Doktor und Patient: Jonathan Banks (Jude Law) verschreibt der depressiven Emily (Rooney Mara) ein zweifelhaftes Medikament. © Ascot Elite |
Mit dieser bestechenden Schlichtheit, dieser gnadenlosen Effizienz,
die immer wieder die Filme eines Robert Aldrich in Erinnerung ruft,
erzählt Soderbergh eine packende Geschichte, die wohl auch das
Interesse von Regisseuren wie Alfred Hitchcock oder Henri-Georges
Clouzot geweckt hätte. War David O. Russells Silver Linings
Playbook noch ein vergleichsweise leichtherziger Beitrag zu den
mit Psychopharmaka übersättigten USA, malt Side Effects ein
düsteres Porträt einer Gesellschaft, die es verlernt hat, mit
schlechten Zeiten umzugehen. Antidepressiva und Betablocker gehören
hier zur täglichen Diät eines durchschnittlichen New Yorkers;
Freunde und Bekannte empfehlen sich gegenseitig ihre bevorzugten
Medikamente; der Satz "I've struggled with depression"
gehört zum Smalltalk-Standardrepertoire; die Hochfinanz regelt ihre
persönlichen Wehwehchen mit Tabletten, während sie sich aus den ihr
drohenden Gefängnisstrafen frei kauft.
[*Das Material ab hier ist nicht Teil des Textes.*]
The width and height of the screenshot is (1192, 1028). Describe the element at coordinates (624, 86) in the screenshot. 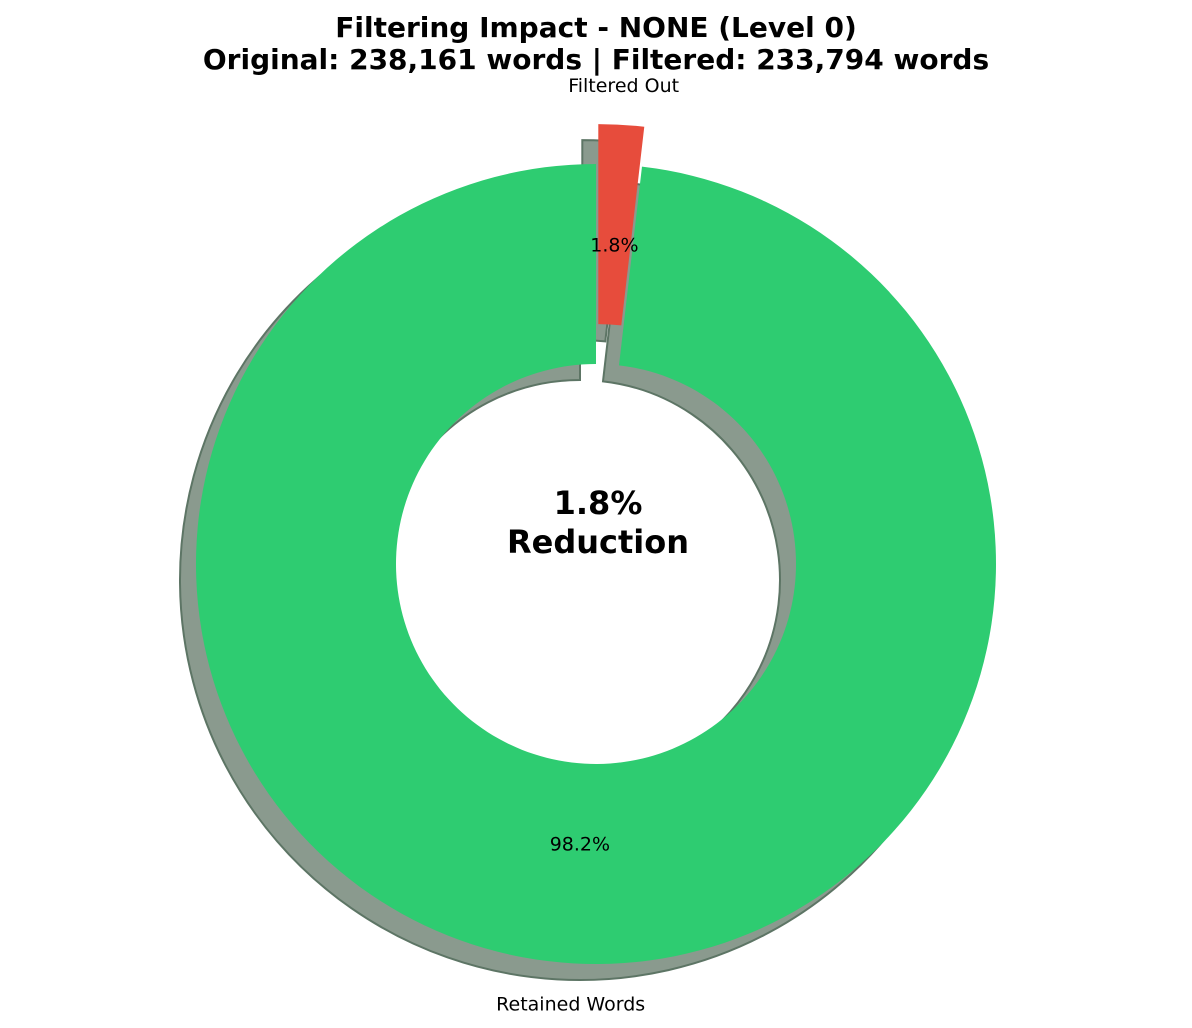

I see `slice-label-filtered-out: Filtered Out` at that location.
Geld und Pharmazie, so
Soderbergh, sind das Öl der amerikanischen Wirtschaftsmaschine –
und damit auch des amerikanischen Alltags.
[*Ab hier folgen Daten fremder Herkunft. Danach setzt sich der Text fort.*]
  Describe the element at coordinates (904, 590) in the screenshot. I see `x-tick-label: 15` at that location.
Sonderlich subtil mag das Ganze zwar nicht aufgezogen sein, doch
Soderberghs inszenatorischer Virtuosität ist es zu verdanken, dass
Side Effects seine Spannung fast durchgehend aufrechterhalten
kann. Davon profitiert auch das überraschend profane, wenngleich
ungemein komplex angelegte, Schlussdrittel, in welchem sich Aldrich
auf einmal in Alomdóvar zu verwandeln scheint und der kühle
Psychothriller einem fast schon grotesk überkandidelten Drama Platz
macht. Die bis zu diesem Zeitpunkt umsichtig gestaltete Dramaturgie
wird mit homosexuellen Intrigen, aufwändigen Plänen und finsteren
Machenschaften an der Wall Street überspannt und bricht
schlussendlich unter dem schieren Gewicht dieser Vielzahl an Themen,
Motiven und Figurenentwicklungen zusammen. Dadurch wird dieser selbst
gewählte Abgesang zwar schriller und womöglich sogar einprägsamer,
doch man wünschte sich, Soderbergh hätte sich mit einem Film
verabschiedet, der von seinen Qualitäten nicht gerettet, sondern
veredelt wird. So bleibt die Hoffnung auf eine baldige Rückkehr.